The notion that there’s one, static, unyielding definition of what constitutes “classic clothing” isn’t something that Dunhill subscribes to, anyway. It is a fact of doing business these days that when labels are trying to corner a specific market, they often imagine their customer as a singular, predictable character – as if the modern man can be reduced to an archetype unmovable in his opinions and unevolved in his sartorial habits. Who, then, is the Dunhill man? It’s refreshing to hear, as Mr Weston explains in the notes for the new collection, that to his mind “Dunhill is not one thing, it’s many”.
Recognising that opposites attract – and that our wardrobes, much like ourselves, contain multitudes – is not a novel deduction by any means. But executing it harmoniously, without resorting to something approaching a jumble-sale aesthetic or disregarding the principles of luxury make and manufacture, is altogether trickier than it looks.
And herein lies the genius of Dunhill’s quietly confident formula, perhaps best illustrated by its latest outing. The AW20 collection is inspired by ostensibly flamboyant source material: Mr Homer Sykes’ photographs of the Blitz Kids, that style-conscious group of students and celebrities (Messrs Steve Strange, Gary Kemp and Rusty Egan among them) known to frequent London’s Covent Garden clubs in the late 1970s and early 1980s. It was here, one Tuesday night on the town, that the New Romantics movement was born. Some four decades on, Dunhill salutes this meeting of what it calls “the old guard and the avant-garde”.

Finding common ground between establishment types and the revolutionaries is all very well in theory, but what, you may be enquiring, does this mean for the clothes themselves? Well, we’ll get right to it. Subtlety might be the brand’s strong suit, but that isn’t to suggest that the end result isn’t seriously standout. You can, it turns out, craft exquisite Italian-made tailoring replete with bondage-inspired straps without the suit in question being compared to a Halloween costume.
In fact, like the exaggerated zip-up point collar shirt or the virgin wool drawstring track pants also seen in this collection, it’s still very much something that you could don to a business meeting or client dinner without finding yourself on the receiving end of a few elevated eyebrows.
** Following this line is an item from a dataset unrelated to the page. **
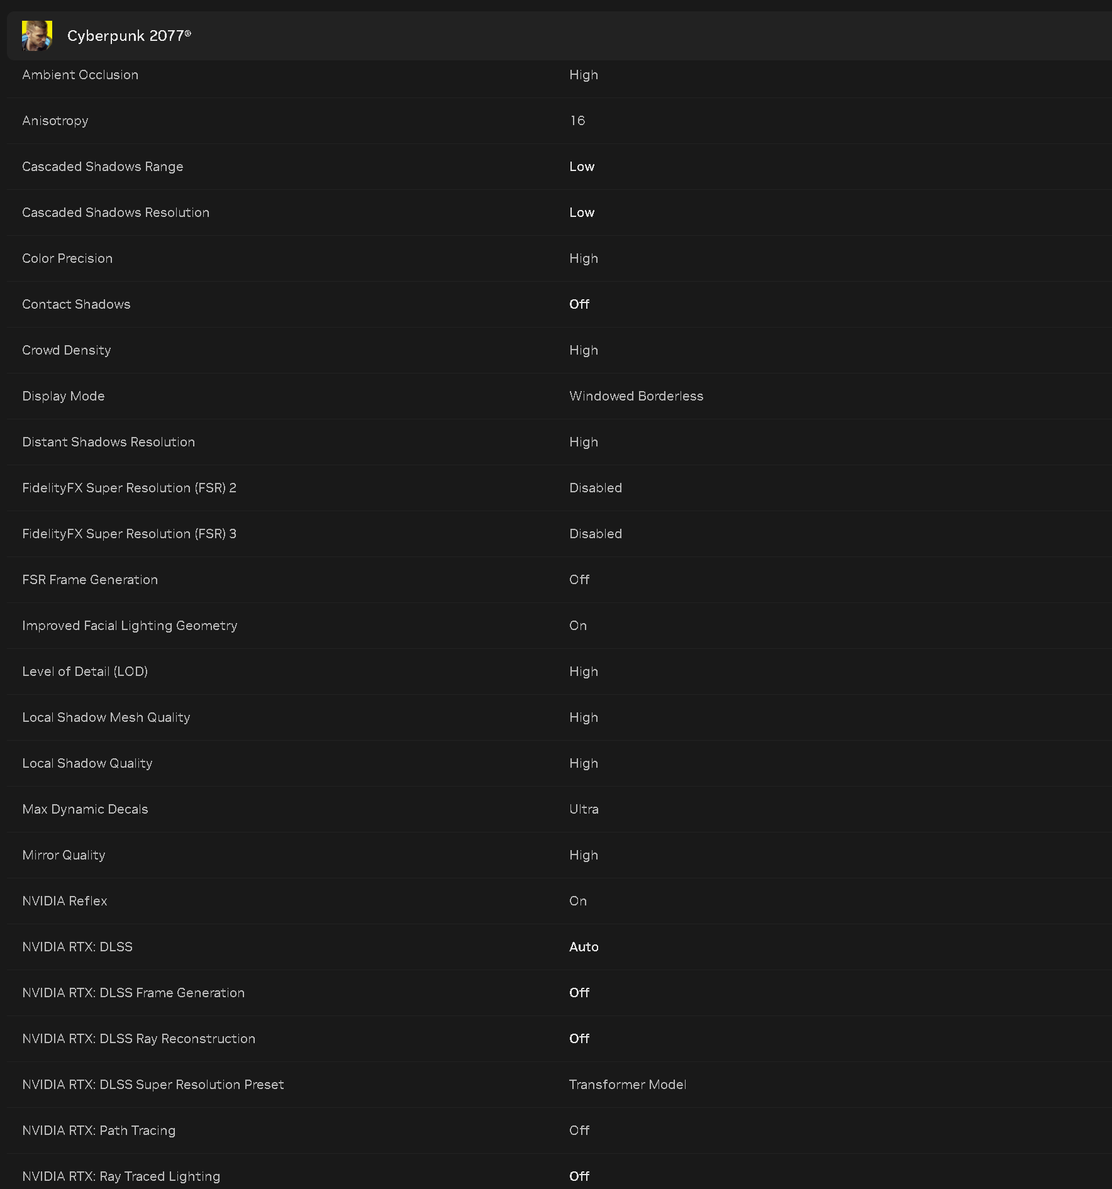Select the Crowd Density row label
The width and height of the screenshot is (1112, 1189).
pos(67,350)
How often these days are you able to honestly say that about a runway collection? It is, as we’ve already covered, really rather refreshing.

Another way Mr Weston has distinguished himself is by reworking and reimagining Dunhill’s established codes and signatures. Outerwear, historically something the brand does awfully well, is unsurprisingly a real MVP this season. Hence, the oversized navy Melton wool overcoat (a majestically sweeping example if ever there was) and the buttery-soft calfskin Duke leather jacket, a nod to the label’s distinguished motoring heritage. These, it will not have escaped your notice, are the sorts of pieces that will anchor a wardrobe for years to come.
And it doesn’t stop at the clothes. The shoes and accessories have not been spared this revivalist treatment, either. A flawless exemplar, the Lock bag (so-named for its distinctive brass closure) takes an archival attaché case from the 1960s as its starting point and is transformed into what is perhaps the finest iteration of the smaller-than-average bag trend we’ve seen to date. And no, we promise that’s not just clever lighting or a post-production trick – the leather really is every bit that silken in the flesh.

Also contending for collection headliners are the sneakers. One style, the Axis, is a technical update to a retro runner from the 1970s. The other, the Italian-crafted Court Elite references vintage 1980s tennis shoes. While they might spiritually belong to different eras, both are exactly the sort of thing you can wear to loaf around town on the weekend, yet manage to look right at home with smarter trousers and tailoring if a more formal occasion calls for it.
Which brings us back to what Dunhill (and MR PORTER, really) is all about. At a time when the fashion industry grows louder and louder, while the world itself gets more uncertain, is there any need for yet more clothes that trumpet their presence? Dunhill, instead, lets the clothes (and those who wear them) speak for themselves.